O roteiro de Paul Schrader acompanha Travis Bickle (Robert De Niro), um veterano da Guerra do Vietnã que trabalha como taxista durante as madrugadas de Nova York. Incapaz de estabelecer conexões humanas, Travis observa a cidade pela janela do carro como quem contempla um organismo doente. Prostituição, criminalidade, corrupção e abandono se misturam à deterioração psicológica do protagonista, tornando impossível separar o que pertence ao mundo e o que existe apenas em sua mente.
É justamente essa recusa em oferecer respostas simples que faz de Taxi Driver uma obra tão duradoura. Scorsese nunca trata Travis como herói, mas também evita reduzi-lo a um vilão. O espectador é colocado diante de um homem profundamente perturbado, cuja violência nasce da solidão, do ressentimento e de uma necessidade desesperada de encontrar algum sentido para a própria existência.
Boa parte dessa força vem da interpretação de De Niro, que transformou Travis Bickle em um dos personagens mais emblemáticos da história do cinema. A improvisada frase "You talkin' to me?" (Você está falando comigo?) tornou-se um dos diálogos mais famosos de Hollywood justamente por condensar toda a alienação do personagem: um homem que já não consegue distinguir entre o outro e si mesmo.
Outro elemento decisivo é a trilha de Bernard Herrmann.

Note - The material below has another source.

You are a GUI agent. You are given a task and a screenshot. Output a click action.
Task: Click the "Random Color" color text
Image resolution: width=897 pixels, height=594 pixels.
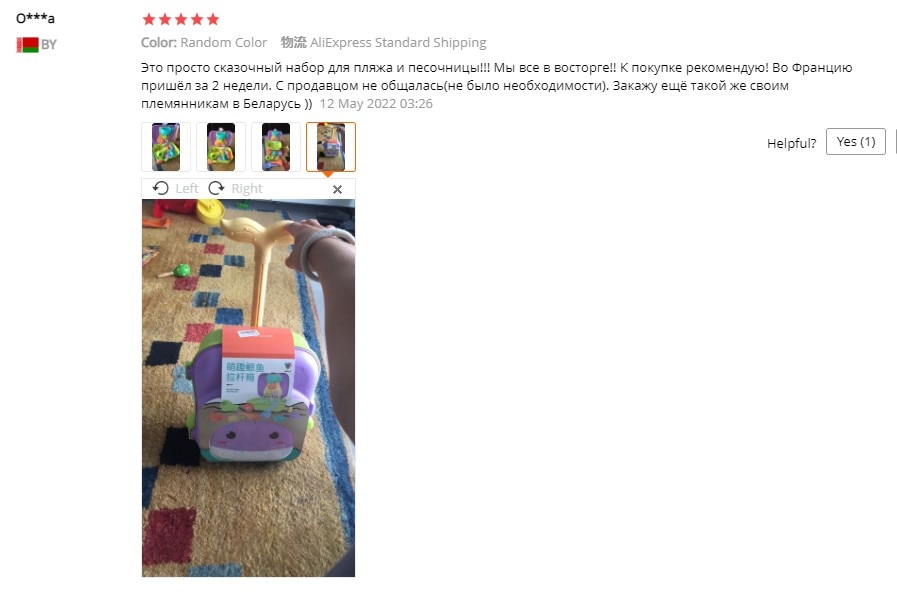[224, 42]
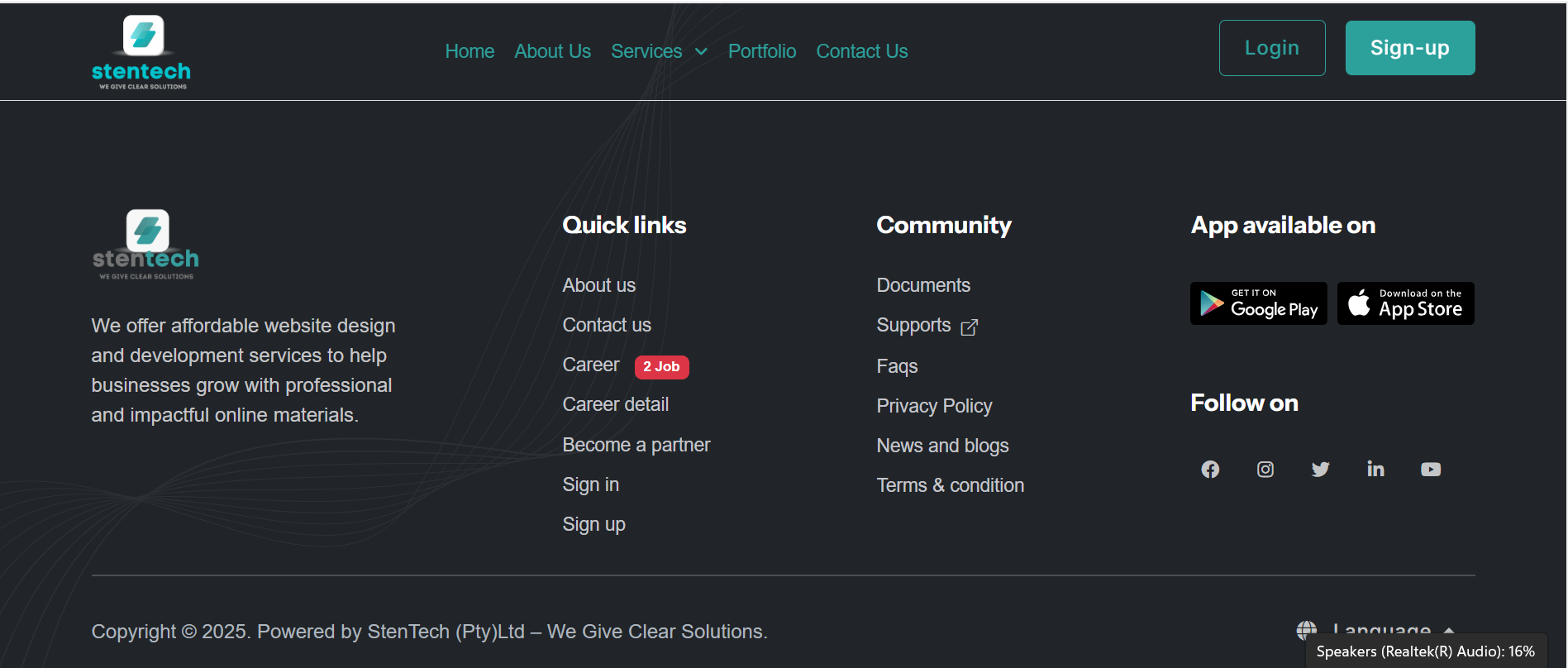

Misturando o lirismo melancólico do jazz à tensão crescente do suspense, o compositor criou um contraste hipnótico entre a sedução da noite nova-iorquina e a violência que corria sob sua superfície. Foi seu último trabalho antes de morrer, poucas horas após concluir a gravação da música.
Cinquenta anos depois, Taxi Driver continua sendo uma referência essencial para compreender tanto a Nova Hollywood quanto a própria carreira de Scorsese. Seu impacto foi reconhecido desde a estreia, quando conquistou a Palma de Ouro no Festival de Cannes de 1976 e, meses depois, recebeu quatro indicações ao Oscar, incluindo Melhor Filme, Melhor Ator para Robert De Niro e Melhor Atriz Coadjuvante para a então adolescente Jodie Foster.
O longa ainda acabaria envolvido em uma de suas páginas mais controversas: em 1981, John Hinckley Jr. declarou obsessão pelo filme e por Foster ao tentar assassinar o então presidente Ronald Reagan, episódio que reacendeu os debates sobre violência no cinema.
A polêmica, porém, jamais diminuiu sua importância. Ao contrário, reforçou seu lugar como uma obra inquietante, impossível de ignorar. Travis Bickle permanece desconfortavelmente atual. Talvez porque Scorsese tenha entendido, antes de muitos, que os monstros mais assustadores não vivem nas sombras das cidades, mas na solidão daqueles que deixam de se sentir parte delas.